• [Source]:
+---+

The Chosen One by Carol Lynch Williams

Taren Eastep
Kyra Carlson is thirteen years old and in many ways she is very typical. She enjoys spending time with her family, especially her sisters. She loves to read and absolutely devours books. She plays the piano very well and has a crush on a book named Joshua. However, Kyra's life is anything but typical. She has just been informed that she is to become her sixty year old uncle's seventh wife and marry him in one month.

In Kyra's world, a polygamous compound, such things are commonplace. Men have more than one wife (Kyra has three mothers, as her father has to have at least three wives in order to get into Heaven) and young girls are married at increasingly younger ages to old men. All who live on the compound are subject to the will of the Prophet, a man who they believe will one day sit beside Jesus in the kingdom of Heaven, who can read their thoughts and intentions, and on whose will marriages are contracted and lives ended. The books Kyra loves to read? She has to sneak away to check them out from a local bookmobile, because the Prophet has had all books but the Bible burned, believing them to be of the devil. Being caught with them or with Joshua, the boy who hopes to one day choose her to be his wife, means punishment beyond her wildest dreams. It is this man, Prophet Childs, who has ordered that the marriage between Kyra and her Uncle Hyrum take place. No one, not even her father, can dissuade him from this decision. Kyra has two choices: does she stay and marry her uncle or does she try to leave and risk being killed by the God Squad?

I've always been fascinated by religious splinter groups and polygamists in particular, so naturally I loved this book. Kyra's story was such a great look into the mind of someone who has been born into this life that so many of us find difficult to even comprehend. While she sneaks away to read such forbidden books as Harry Potter and the Sorcerer's Stone, Anne of Green Gables, and Hop on Pop, she's in a constant state of worry that the Prophet will either read her mind and discover her secret or that she will be discovered by the God Squad, the compound's police force. But because she enjoys reading so much, and gets such a thrill from every new story, she continues to sneak away and hides her books in her dress or in trees so that they won't be discovered.

+---+

• [Information supplied]:
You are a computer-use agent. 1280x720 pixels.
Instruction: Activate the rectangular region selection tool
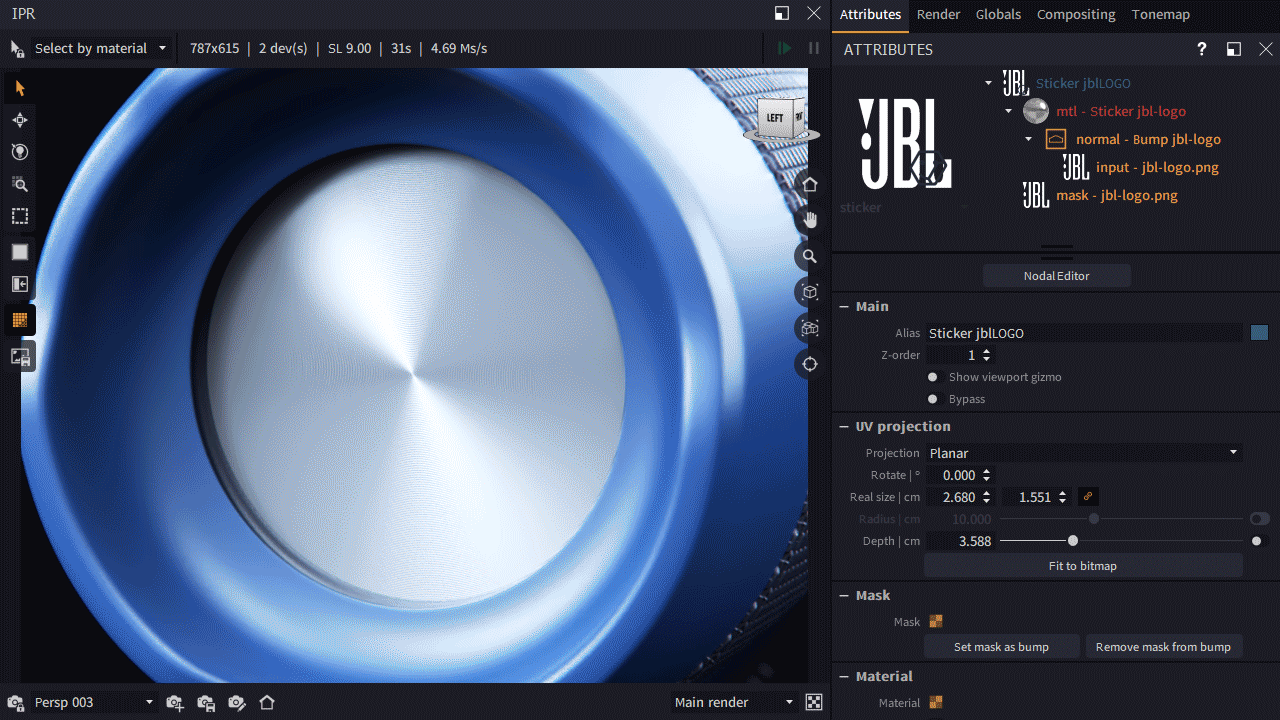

+---+

• [Work to complete]:
a – Retype the passage of the book review between "Taren Eastep" and "in one month.", inclusive.
b – Write what comes next in the review of The Chosen One, picking up after its final sentence.

• [Responses to the tasks]:
a –
Taren Eastep
Kyra Carlson is thirteen years old and in many ways she is very typical. She enjoys spending time with her family, especially her sisters. She loves to read and absolutely devours books. She plays the piano very well and has a crush on a book named Joshua. However, Kyra's life is anything but typical. She has just been informed that she is to become her sixty year old uncle's seventh wife and marry him in one month.

b –
I was incredibly surprised to discover that her parents were occasionally her allies. Kyra is so disgusted and appalled at the idea of marrying her father's brother and her parents share that disgust, though not quite as openly. Her father goes so far as to repeatedly speak to the Prophet, appealing on Kyra's behalf, though he knows that he could be punished. These fears are compounded when he is warned that further intervention could mean the loss of all his wives and children, as they could be placed with new husbands and fathers, an action that would result in his being condemned to hell. Her parents disagree with the Prophet, but they have been trained since birth that the word of the Prophet is the word of God. This life, the compound life, is all they know. Her mother, nearing the end of her pregnancy with her eighth child, is under considerable stress and having complications. I did the math and Kyra's mother couldn't be more than twenty six or twenty seven years old.

Kyra knows that a loving God would not permit such a marriage to happen and many painful incidents occur that help her become stronger in this belief and lack of faith in the Prophet. The only question now is, what is she going to do about it? Her story is one of suspense, hope, love, and determination. I can't impress on you enough how moving this story is, especially since it is one that is all too common in the polygamist societies that still exist in this country. The Chosen One is unforgettable.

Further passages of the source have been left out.